Second, a sensory-motor disability evokes very different attitudes than a social-communication disability. Unless you're careful how you define things, a primary social-communication disability shades awfully close to things like lack of empathy or indifference to others. When we believe these things about other people, we see them as less human and less capable of having fulfilling relationships, and when autistics believe these things about themselves, they start to see themselves this way. A sensory-motor disability evokes more of a sense of a person trapped inside a severely limited body (in the case of motor disabilities) or lacking information and experiences the rest of us share (in the case of sensory disabilities). While these perceptions can lead some to pity disabled people, it doesn't make us view them as a fundamentally different species. Just consider the difference between how blind and deaf people are presented in the media versus people with autism or Aspergers. Both are problematic, as any disabilities activist will tell you, but the presentation of those with autism is much more dehumanizing.
In short, whether a deficit is primary or secondary matters--not just intellectually, but also practically and ethically. That's why the question of which deficit is primary is so hotly debated in developmental disabilities research. Watch out for this question next time you read a news article or a scientific paper.

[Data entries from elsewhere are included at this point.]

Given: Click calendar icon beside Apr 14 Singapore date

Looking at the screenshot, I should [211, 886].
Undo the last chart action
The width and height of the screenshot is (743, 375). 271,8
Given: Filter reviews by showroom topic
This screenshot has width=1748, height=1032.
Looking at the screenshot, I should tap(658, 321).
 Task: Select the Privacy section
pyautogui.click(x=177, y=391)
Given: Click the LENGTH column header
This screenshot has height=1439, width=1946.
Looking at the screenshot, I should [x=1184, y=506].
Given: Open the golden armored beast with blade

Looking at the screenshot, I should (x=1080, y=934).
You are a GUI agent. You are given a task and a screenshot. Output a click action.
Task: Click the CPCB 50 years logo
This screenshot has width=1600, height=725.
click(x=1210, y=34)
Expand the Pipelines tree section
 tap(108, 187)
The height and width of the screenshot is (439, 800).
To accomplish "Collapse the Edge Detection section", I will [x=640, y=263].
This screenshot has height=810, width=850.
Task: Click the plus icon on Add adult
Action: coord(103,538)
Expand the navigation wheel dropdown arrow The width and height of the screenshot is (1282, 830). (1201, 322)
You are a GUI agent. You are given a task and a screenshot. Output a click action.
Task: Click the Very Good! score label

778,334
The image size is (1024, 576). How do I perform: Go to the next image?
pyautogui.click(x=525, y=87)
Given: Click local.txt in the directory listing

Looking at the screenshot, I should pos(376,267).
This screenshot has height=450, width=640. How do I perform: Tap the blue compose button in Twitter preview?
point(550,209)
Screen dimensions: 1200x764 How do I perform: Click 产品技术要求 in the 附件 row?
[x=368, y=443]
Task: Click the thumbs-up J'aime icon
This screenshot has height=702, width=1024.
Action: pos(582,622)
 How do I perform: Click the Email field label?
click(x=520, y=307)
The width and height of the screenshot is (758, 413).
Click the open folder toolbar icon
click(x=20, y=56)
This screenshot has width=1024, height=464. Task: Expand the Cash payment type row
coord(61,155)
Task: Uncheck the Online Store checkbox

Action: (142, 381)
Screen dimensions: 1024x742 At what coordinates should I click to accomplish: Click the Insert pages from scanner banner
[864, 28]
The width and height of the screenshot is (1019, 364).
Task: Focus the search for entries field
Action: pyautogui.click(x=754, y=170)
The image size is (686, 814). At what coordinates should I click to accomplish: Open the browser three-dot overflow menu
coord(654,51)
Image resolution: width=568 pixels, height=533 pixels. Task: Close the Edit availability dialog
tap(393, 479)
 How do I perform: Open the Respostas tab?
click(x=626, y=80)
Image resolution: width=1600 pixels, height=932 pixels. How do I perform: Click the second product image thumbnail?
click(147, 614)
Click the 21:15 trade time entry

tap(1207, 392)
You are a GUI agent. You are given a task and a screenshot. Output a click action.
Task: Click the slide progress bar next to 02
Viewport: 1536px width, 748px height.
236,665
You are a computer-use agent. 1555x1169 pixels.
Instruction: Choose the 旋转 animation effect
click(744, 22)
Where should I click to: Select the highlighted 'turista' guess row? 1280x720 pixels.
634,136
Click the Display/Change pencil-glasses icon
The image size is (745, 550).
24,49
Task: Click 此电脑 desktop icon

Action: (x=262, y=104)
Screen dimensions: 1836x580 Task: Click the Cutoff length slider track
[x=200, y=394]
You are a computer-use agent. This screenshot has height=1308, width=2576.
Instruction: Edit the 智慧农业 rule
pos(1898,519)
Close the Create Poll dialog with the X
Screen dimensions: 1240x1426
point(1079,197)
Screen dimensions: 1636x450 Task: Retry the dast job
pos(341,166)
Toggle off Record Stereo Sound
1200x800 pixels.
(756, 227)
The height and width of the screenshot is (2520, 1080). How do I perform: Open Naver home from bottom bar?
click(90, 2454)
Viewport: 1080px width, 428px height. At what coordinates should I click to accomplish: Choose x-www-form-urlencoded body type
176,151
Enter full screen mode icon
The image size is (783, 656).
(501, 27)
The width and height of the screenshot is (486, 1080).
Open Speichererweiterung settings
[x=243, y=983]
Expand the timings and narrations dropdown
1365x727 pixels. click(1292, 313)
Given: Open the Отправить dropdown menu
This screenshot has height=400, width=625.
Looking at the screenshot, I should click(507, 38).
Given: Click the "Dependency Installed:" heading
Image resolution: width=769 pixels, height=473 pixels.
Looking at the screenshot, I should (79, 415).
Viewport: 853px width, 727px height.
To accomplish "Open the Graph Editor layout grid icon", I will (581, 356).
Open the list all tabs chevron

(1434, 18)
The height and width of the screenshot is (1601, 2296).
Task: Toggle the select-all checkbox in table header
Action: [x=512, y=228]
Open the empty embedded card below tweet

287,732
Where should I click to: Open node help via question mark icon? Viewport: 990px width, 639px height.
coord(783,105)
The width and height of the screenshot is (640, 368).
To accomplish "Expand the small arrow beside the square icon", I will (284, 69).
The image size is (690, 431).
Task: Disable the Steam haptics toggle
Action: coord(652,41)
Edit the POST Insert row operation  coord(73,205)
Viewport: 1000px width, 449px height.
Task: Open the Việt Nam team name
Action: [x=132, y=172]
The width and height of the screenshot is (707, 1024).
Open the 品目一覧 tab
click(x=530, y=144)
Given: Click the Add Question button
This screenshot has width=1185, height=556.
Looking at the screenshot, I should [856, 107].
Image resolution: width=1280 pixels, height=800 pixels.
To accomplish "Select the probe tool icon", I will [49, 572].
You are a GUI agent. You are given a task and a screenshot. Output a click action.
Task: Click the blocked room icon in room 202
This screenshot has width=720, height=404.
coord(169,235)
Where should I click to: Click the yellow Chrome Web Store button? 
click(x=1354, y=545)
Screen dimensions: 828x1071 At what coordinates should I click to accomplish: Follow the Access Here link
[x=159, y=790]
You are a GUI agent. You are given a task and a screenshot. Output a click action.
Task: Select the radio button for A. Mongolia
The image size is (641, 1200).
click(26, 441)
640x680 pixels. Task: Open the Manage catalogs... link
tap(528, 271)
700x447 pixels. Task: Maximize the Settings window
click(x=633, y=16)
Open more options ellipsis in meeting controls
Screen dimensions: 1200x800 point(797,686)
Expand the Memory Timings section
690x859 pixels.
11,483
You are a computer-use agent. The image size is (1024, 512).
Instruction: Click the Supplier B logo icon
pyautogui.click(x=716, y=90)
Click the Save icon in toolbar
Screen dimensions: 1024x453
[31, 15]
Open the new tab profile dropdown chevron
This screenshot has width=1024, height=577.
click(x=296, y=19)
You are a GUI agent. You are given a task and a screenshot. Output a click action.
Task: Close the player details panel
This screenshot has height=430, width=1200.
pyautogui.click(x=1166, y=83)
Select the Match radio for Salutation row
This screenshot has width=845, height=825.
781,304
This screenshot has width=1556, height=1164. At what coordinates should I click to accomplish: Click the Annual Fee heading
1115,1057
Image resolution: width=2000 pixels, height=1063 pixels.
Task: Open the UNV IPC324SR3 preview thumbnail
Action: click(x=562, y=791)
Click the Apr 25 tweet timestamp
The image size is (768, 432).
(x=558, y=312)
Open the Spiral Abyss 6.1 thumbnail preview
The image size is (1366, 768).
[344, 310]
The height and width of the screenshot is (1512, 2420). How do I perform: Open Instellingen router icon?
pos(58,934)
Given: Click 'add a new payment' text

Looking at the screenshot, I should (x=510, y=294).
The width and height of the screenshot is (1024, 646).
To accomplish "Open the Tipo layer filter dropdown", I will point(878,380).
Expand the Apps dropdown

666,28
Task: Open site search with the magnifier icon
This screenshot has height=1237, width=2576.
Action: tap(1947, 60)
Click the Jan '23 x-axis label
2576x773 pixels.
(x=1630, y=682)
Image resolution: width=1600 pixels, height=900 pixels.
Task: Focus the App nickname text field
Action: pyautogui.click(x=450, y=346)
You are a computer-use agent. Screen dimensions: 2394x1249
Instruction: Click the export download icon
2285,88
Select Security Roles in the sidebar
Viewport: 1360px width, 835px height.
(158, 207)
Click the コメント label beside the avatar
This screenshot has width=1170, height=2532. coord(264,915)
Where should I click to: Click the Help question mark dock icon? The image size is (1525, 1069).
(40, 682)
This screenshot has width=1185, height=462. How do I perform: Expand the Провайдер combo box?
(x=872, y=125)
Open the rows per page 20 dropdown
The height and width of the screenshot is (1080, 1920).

*A case like this, where there are 2 functions A and B and one group has impairment in A but not B and the other has an impairment iin B but not A, is called a double dissociation. You need double dissociation to show that two subprocesses really are separate. If one group has impairment in A but not B and the other has impairment in both, it's possible that A is just a harder task for people and therefore more likely to suffer impairment.
**I've lumped together several disciplines with different names that take the same basic approach--cognitive psychologists, cognitive neuroscientists, and cognitive scientists. We're found in departments with all sorts of different names, but we share this way of thinking and an interest in how people think and perceive. Until recently, most of us ignored emotions and personality, even though they clearly interact with cognition and perception. So someone like John Gottman--a favorite of mine--is not a cognitive researcher.